Binding Of Isaac creator responds to enraged fans with new remake details
We still don’t know when the game will be reaching computers and PlayStation systems, but Edmund McMillen recently took to his personal Tumblr to dole out some details regarding The Binding Of Isaac: Rebirth, the in-development remake of his endlessly replayable 2011 project. The cheeky FAQ he posted included frothing-at-the-mouth questions like “why are you breaking the game i love so much you asshole!?” and “Are you going to fix all those damn bugs?! you shit ass asshole!” (Erratic punctuation/capitalization original.)
McMillen answered those questions and more, revealing that the new version will sport much more than just a retro-styled facelift. “Not only is rebirth a fully remodeled and revamped and greatly improved version of isaac + [the 2012 expansion] wrath of the lamb,” McMillen writes, “but it will also feature so much content that the game will almost be doubled in terms of new enemies, items, characters, endings, secrets, rooms, chapters, challenges and a shit load of very new and unexpected additions.” Touching on specifics, the FAQ says that more than 150 new items will be added to the pool of weird magic doodads that make up the heart of Isaac’s brutal, randomized dungeon crawling. McMillen also mentions that Rebirth will include offline cooperative play, so you and a friend can bond over naked children shooting tears at bugs and piles of poop.

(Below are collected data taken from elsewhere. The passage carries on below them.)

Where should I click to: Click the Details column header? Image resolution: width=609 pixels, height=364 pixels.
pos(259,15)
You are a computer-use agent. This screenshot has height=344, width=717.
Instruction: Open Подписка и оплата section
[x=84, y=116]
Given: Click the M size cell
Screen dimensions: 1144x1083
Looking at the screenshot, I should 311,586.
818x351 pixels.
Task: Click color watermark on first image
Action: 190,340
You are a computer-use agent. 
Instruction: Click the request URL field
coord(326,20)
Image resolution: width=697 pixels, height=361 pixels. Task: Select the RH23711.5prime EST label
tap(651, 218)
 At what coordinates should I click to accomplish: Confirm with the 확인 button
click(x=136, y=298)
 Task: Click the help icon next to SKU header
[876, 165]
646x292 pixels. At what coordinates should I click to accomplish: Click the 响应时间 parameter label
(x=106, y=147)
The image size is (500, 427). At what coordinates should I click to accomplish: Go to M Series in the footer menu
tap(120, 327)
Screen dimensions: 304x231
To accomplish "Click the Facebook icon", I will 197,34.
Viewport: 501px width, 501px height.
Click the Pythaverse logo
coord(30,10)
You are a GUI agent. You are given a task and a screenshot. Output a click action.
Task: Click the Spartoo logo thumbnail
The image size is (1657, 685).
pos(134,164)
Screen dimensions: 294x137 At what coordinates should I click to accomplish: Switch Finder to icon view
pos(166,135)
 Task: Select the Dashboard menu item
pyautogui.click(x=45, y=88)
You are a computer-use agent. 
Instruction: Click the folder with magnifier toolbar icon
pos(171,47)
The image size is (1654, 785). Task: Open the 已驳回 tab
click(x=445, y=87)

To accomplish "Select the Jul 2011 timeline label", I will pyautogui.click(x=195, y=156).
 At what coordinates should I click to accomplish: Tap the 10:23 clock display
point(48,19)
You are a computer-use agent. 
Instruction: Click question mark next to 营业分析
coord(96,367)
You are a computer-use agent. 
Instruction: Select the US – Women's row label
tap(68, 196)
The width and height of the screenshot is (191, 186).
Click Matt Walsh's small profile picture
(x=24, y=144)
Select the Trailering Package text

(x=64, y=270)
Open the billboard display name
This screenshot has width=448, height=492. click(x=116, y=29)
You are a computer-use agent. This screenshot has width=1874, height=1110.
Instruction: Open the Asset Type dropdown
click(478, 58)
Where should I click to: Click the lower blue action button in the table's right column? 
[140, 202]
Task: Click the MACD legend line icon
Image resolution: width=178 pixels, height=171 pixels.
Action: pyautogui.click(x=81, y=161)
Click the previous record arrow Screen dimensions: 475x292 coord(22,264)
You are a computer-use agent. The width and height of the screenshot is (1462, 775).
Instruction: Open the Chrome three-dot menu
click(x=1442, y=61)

The main item of note in the original Rebirth announcement was an apparent move to a very different art style, this time modeled after retro games instead of McMillen’s signature cartoon Flash-game motif. Answering the question “Why did you change the art style for rebirth!? (ps i hate it!)” McMillen admits that the he intended the original Isaac to look like a retro game all along but didn’t have the time to make it that way. “i wasnt ever happy with it and hadnt planned on the game being so successful so i just got the job done so i could finish the game… aka the art was lazy and to me, just an eyesore,” he writes. And although McMillen originally intended the game to look like it was made for the NES, Rebirth is modeled after Game Boy Advance games—slightly more detailed than the 16-bit graphics of the Super NES, he says. It’s a shame it won’t be modeled on that disturbing puppet-based Rebirth trailer instead (see below). The Binding Of Isaac: Rebirth is slated for release this year on Steam, PlayStation 4, and PlayStation Vita.